But it doesn't show the quirk of how often one Mercedes driver has been dramatically more comfortable and competitive than the other on a given weekend, a symptom of a car too capricious and depending on too narrow a performance window to ever go into a weekend confident it will work well for both drivers or perform predictably from session to session, on both long and short runs.
The team-mate disparity occurred again on Las Vegas Grand Prix qualifying day, where Hamilton trailed Russell by 0.760 seconds and seven places as his team-mate set the final practice pace and then dropped out in Q2 where he was 11th and 0.486s off Russell, who went on to qualify fourth. Both will gain a place from Carlos Sainz's penalty.
Hamilton cited "confidence and grip" as what he was missing when asked by The Race.
"I just struggled," he continued in response to a question about whether set-up differences could explain the gap.
"Yesterday was feeling better and I was more competitive, and then we made some changes overnight and it didn’t feel great today. This car is on a knife edge."

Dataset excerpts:
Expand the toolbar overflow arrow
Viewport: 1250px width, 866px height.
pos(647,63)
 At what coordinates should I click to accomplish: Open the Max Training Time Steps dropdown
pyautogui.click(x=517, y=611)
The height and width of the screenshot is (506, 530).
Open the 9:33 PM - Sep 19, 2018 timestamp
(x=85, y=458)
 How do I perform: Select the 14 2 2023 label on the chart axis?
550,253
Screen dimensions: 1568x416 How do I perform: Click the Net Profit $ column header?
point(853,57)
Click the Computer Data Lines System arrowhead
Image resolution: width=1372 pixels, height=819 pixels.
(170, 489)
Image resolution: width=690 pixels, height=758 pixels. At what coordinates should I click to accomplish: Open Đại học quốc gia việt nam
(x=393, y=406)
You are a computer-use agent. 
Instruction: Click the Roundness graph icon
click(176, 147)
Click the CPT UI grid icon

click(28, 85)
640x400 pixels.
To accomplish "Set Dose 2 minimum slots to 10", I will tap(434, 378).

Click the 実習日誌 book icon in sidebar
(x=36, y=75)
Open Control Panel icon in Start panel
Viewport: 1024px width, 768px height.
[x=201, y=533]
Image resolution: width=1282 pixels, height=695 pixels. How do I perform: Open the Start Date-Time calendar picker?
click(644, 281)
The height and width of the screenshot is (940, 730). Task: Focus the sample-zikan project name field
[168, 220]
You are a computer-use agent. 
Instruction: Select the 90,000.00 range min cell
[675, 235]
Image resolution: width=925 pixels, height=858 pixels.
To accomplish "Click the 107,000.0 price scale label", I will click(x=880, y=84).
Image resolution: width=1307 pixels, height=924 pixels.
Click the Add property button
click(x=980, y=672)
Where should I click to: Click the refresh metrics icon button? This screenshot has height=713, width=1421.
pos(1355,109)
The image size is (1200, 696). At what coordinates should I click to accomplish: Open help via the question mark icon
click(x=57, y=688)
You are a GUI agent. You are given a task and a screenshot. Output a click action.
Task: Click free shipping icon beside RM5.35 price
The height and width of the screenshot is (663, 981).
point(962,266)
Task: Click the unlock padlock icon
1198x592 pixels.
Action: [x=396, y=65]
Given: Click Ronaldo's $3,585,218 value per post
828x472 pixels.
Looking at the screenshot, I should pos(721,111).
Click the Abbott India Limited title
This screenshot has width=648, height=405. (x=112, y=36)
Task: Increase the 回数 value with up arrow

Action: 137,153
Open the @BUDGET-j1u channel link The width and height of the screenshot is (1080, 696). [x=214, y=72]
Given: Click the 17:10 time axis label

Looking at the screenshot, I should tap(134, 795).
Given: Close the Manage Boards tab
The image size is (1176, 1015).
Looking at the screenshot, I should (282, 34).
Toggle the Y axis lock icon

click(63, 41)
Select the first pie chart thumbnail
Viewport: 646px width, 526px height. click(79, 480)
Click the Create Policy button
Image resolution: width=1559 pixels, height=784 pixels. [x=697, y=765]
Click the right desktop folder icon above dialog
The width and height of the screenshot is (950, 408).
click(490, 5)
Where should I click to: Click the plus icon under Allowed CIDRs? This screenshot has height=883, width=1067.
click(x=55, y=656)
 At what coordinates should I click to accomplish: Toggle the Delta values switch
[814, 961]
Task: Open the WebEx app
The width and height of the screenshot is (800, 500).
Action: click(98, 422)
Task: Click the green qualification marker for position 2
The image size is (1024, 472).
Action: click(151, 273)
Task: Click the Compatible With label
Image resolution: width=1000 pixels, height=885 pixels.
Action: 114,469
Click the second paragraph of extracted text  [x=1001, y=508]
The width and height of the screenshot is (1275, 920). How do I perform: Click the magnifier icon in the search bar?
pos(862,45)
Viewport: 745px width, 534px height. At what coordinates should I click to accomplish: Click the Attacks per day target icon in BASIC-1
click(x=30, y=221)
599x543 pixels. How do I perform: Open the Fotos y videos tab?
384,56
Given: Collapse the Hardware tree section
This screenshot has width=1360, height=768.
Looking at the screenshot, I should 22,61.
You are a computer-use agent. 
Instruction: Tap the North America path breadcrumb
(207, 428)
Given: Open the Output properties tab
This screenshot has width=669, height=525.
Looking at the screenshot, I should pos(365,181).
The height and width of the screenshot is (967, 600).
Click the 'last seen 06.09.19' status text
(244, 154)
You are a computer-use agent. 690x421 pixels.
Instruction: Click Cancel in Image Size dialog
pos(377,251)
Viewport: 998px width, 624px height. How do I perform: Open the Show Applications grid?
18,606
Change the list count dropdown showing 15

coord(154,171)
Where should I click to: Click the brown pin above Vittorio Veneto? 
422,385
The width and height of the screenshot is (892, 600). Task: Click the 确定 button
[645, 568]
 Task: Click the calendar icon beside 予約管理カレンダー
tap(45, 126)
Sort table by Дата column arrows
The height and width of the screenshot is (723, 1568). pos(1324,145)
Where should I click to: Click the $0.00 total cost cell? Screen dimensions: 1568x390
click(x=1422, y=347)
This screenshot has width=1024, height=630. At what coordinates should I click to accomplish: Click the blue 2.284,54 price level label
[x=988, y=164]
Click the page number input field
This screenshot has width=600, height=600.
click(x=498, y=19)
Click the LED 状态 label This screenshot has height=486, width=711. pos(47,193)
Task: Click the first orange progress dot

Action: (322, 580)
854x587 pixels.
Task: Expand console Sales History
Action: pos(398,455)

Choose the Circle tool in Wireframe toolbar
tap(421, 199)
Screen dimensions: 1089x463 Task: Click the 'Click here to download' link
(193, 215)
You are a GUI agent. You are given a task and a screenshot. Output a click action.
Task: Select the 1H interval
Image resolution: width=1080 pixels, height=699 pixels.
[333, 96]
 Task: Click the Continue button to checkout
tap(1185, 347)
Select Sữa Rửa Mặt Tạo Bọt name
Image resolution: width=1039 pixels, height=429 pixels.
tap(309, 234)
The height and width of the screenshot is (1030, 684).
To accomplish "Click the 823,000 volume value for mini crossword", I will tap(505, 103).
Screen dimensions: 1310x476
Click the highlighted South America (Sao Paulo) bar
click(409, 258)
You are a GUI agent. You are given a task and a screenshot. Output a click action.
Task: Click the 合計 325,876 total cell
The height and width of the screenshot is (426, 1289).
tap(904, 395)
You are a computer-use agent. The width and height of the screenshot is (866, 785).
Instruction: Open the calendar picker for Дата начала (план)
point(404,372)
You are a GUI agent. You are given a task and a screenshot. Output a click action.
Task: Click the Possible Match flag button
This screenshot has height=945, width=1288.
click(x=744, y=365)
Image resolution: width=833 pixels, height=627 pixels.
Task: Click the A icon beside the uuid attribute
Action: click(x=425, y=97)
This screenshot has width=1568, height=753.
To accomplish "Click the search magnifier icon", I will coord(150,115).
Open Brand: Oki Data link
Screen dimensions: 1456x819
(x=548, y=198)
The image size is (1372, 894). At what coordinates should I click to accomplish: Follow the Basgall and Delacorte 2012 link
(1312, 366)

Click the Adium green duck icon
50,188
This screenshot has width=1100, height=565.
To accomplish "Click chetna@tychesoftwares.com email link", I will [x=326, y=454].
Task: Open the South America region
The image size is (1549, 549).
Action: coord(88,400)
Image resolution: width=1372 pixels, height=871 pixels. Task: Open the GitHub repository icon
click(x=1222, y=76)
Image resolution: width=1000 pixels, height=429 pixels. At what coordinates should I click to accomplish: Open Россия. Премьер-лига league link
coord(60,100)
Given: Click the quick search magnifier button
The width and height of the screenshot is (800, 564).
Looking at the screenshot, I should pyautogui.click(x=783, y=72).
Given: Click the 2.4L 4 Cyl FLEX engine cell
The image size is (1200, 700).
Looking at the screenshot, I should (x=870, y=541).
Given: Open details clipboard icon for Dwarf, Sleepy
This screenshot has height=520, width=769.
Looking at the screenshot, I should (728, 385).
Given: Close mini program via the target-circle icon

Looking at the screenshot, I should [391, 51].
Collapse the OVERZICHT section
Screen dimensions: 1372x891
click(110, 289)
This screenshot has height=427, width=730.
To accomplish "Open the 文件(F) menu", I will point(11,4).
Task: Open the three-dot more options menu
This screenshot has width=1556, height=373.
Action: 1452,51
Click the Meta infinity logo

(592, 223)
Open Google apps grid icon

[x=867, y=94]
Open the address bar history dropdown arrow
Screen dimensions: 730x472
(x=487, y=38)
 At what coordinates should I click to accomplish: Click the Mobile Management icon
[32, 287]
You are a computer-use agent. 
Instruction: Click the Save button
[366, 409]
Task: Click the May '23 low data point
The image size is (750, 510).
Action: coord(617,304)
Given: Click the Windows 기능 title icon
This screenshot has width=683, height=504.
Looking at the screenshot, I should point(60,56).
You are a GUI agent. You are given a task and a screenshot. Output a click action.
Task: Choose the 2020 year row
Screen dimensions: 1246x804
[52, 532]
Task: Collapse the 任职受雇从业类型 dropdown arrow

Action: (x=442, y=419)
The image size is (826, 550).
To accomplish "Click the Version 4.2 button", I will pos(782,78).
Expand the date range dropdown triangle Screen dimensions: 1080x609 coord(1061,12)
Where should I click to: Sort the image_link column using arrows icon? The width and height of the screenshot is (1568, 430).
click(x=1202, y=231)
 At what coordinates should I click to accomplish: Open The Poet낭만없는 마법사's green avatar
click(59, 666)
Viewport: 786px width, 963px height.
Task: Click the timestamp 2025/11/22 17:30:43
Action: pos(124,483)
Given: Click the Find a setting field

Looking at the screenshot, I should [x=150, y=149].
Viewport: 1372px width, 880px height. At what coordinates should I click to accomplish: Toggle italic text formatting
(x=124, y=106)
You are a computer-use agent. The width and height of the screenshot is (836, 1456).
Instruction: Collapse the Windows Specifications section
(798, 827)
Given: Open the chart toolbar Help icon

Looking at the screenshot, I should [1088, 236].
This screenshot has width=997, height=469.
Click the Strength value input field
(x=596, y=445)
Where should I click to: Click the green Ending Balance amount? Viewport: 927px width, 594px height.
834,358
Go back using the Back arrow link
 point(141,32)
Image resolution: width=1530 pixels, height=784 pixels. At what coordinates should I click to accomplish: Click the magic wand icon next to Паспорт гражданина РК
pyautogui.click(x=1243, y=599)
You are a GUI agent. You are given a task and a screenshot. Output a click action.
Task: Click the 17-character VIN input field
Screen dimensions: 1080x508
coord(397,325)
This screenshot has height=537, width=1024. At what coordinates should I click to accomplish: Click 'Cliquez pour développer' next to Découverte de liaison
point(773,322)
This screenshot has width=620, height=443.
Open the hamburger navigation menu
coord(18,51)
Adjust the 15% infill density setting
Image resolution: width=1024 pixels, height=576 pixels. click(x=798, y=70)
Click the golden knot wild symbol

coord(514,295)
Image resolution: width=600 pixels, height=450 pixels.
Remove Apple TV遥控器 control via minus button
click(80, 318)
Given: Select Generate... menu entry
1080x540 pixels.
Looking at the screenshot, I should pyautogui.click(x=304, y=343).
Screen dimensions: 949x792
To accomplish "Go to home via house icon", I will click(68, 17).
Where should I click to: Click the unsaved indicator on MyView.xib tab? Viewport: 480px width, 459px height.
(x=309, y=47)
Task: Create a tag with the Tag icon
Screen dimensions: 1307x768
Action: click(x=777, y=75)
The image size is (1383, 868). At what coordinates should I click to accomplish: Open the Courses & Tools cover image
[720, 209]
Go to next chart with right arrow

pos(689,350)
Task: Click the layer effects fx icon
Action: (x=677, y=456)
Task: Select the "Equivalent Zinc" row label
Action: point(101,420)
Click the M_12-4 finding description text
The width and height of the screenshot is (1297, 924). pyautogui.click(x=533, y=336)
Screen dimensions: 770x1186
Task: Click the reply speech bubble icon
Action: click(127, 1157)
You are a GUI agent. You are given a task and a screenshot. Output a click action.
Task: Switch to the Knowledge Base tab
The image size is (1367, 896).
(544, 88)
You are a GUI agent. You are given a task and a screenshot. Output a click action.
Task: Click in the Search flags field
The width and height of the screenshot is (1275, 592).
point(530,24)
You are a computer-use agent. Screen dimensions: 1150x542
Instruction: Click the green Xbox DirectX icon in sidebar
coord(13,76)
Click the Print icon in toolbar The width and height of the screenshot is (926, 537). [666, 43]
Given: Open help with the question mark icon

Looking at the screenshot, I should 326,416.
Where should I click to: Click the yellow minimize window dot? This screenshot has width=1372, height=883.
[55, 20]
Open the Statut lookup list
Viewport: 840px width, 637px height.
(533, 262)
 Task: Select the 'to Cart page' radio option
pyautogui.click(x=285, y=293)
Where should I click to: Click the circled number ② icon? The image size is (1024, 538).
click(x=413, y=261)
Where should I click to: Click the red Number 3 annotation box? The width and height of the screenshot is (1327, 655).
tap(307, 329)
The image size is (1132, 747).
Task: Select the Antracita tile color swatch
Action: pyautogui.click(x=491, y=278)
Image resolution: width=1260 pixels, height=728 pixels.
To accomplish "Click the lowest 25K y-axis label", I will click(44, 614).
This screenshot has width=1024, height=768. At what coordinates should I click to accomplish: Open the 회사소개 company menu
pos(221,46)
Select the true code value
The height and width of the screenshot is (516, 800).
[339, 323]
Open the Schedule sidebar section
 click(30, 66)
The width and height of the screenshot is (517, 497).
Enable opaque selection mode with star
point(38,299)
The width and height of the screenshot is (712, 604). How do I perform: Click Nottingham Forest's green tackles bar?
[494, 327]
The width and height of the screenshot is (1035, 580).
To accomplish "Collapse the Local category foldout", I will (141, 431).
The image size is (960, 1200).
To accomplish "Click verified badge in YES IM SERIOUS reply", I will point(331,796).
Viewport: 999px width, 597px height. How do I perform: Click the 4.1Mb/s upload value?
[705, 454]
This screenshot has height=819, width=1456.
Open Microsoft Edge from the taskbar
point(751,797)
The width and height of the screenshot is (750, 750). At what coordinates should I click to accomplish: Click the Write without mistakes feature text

Try it = Pick up the article about the gap between the Mercedes drivers in Las Vegas qualifying and continue it after Hamilton's line "This car is on a knife edge."

Reply =
Hamilton's post-qualifying tone was fairly resigned, drawing most questions back to his form, for instance joking "I’m sliding around a lot" when asked about the track. There was no fury, it was the classic 'calm about a bad day because there's nothing to gain from rage' Hamilton stance from this era of Mercedes struggle.
He's not expecting a lot to change in the race - replying "not particularly, no" when asked if he was more confident in long-run pace - and concerned about being so deep in the pack at the start.
"Short run down to Turn 1, and I’m in the thick of it. It’s not the best place to be," Hamilton said.
Given the Mercedes has sometimes fared better in races than qualifying this year (though Brazil a fortnight ago was a clear exception), The Race asked Hamilton if the set-up changes that backfired for qualifying might work better in the grand prix.
"I would like to think so, but I’d also like to think the changes we made going into qualifying were the right ones and the car's just…" he replied.
Not for the first time in 2022 and '23, he didn't need to finish the thought to make his feelings clear.